Opponents argue that the FCC should avoid adding new categories to the existing FTC definition of “sensitive” data. “The proposal to include web browsing and apps usage data as sensitive information would be especially counterproductive,” the industry officials said in their filing. They added that consumers “benefit” from online advertising and personalized content that the use of web browsing history and apps usage information allows.

On the other side of the debate, advocacy groups including Public Knowledge and the Center for Democracy and Technology met with Clyburn’s office to urge the agency to make the definition of sensitive data “as expansive as possible,” according to a filing made public Wednesday.

Jon Leibowitz, former FTC chairman and co-chairman of the Twenty First Century Privacy Coalition, pushed back on Markey’s assertion that broadband providers get a detailed picture of Americans’ lives. “A few people continue to argue that ISPs have unique and comprehensive insight into consumers’ web-browsing and app-usage information,” Leibowitz said in a Thursday statement. “They are using this mistaken claim to urge the FCC to implement a sensitivity-based approach that looks quite different from the one backed by both the Obama administration and the FTC.”

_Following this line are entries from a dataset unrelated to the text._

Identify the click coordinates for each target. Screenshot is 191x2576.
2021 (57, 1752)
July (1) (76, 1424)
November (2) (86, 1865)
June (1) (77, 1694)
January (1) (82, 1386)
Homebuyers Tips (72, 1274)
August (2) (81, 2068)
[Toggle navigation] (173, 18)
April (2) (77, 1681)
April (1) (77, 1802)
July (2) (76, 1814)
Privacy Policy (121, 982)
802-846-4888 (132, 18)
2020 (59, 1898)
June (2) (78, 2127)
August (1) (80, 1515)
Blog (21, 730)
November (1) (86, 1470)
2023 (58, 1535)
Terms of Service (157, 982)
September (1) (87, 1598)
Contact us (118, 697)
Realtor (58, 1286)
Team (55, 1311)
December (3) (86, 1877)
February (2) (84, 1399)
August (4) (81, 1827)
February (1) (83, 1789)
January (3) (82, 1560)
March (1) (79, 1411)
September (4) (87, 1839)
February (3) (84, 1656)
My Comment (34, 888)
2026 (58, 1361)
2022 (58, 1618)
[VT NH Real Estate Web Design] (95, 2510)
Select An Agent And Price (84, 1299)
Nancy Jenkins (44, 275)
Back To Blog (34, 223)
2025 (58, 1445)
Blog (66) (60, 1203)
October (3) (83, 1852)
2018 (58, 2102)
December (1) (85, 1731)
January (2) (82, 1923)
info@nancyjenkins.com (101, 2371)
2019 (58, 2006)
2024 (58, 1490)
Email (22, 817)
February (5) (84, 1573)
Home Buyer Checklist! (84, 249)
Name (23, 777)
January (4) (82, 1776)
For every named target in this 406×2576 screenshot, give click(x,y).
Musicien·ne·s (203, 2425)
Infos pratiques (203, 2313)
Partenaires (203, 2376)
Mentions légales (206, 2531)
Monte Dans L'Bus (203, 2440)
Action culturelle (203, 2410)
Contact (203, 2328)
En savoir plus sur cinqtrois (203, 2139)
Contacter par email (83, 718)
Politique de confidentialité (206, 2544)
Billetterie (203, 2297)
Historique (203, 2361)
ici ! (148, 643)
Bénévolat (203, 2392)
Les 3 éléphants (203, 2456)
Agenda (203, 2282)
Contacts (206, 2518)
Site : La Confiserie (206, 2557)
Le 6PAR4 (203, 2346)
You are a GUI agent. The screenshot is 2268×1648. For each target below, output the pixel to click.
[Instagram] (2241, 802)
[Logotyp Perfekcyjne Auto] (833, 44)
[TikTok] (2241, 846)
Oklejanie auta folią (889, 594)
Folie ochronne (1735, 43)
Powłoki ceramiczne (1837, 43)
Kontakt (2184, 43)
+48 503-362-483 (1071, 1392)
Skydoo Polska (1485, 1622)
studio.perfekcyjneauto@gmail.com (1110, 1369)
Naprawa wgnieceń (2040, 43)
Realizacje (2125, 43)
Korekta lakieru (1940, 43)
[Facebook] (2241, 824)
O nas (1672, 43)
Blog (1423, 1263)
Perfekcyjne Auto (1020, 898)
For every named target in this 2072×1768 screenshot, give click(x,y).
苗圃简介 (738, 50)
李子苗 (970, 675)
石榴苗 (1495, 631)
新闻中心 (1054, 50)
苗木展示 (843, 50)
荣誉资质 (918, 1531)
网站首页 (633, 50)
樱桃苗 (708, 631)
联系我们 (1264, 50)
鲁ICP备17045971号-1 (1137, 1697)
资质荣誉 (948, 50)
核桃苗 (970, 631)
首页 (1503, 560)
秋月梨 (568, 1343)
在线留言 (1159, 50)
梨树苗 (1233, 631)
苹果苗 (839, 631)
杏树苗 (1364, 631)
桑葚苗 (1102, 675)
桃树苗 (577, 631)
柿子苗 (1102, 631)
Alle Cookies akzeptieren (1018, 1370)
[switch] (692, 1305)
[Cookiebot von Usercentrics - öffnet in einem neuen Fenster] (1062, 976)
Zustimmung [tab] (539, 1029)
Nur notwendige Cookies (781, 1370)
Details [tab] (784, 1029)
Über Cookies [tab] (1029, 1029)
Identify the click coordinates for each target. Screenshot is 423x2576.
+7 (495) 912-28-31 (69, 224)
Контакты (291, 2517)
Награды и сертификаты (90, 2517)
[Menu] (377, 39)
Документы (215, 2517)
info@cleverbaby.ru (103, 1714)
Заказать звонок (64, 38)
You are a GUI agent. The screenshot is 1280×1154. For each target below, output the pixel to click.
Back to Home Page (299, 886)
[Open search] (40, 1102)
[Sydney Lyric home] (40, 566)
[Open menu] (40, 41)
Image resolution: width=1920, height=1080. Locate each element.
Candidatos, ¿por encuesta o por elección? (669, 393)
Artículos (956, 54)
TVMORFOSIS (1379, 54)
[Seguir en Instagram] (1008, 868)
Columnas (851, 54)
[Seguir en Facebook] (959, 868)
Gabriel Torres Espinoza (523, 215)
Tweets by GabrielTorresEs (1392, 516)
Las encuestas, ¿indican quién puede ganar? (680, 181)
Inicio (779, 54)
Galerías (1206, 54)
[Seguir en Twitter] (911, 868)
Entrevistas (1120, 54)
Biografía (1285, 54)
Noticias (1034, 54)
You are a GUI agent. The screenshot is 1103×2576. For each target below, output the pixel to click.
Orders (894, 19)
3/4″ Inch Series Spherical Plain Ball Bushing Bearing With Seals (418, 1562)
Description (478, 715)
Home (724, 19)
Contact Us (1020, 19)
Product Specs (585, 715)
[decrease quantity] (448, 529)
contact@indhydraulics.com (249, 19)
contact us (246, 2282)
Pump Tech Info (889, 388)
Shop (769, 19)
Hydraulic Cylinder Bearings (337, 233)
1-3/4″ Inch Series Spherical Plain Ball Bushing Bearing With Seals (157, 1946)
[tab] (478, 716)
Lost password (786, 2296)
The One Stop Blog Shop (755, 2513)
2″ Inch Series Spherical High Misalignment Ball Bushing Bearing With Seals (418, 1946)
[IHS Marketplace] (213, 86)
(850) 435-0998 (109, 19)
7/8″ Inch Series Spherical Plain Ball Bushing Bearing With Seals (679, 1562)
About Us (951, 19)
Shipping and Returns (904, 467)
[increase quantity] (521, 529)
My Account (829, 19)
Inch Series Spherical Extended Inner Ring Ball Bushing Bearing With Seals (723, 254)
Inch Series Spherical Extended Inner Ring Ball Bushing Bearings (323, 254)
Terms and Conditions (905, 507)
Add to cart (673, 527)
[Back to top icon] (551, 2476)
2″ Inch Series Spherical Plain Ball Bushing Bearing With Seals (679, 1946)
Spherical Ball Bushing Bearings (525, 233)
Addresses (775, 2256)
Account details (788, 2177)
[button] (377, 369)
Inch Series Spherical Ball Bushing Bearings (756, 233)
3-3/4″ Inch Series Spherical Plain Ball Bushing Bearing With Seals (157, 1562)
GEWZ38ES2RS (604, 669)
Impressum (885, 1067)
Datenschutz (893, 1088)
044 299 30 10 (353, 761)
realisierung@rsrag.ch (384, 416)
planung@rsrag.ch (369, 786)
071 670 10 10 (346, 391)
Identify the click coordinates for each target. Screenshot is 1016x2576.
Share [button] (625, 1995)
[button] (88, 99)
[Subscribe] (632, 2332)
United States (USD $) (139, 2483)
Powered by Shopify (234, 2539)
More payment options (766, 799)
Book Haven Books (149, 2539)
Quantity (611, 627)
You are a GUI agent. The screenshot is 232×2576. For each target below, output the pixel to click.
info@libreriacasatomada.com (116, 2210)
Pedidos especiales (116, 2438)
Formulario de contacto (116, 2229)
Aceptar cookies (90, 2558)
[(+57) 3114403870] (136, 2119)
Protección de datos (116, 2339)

AT&T Inc., Comcast, and CTIA the Wireless Association are all members of the Twenty First Century Privacy Coalition. AT&T earlier said the FCC’s designation of sensitive data is “unreasonably rigid.”

Berin Szóka, president of free-market tech group TechFreedom, said the FCC “is not an ‘expert agency’ on privacy” in a Thursday statement. “It should have simply adopted the FTC’s longstanding approach, which would protect consumers without distorting the online advertising market.”

The rules can be changed up to the day of the vote, but tech observers agree that the rules as unveiled by FCC Chairman Tom Wheeler earlier this month will probably pass with few changes.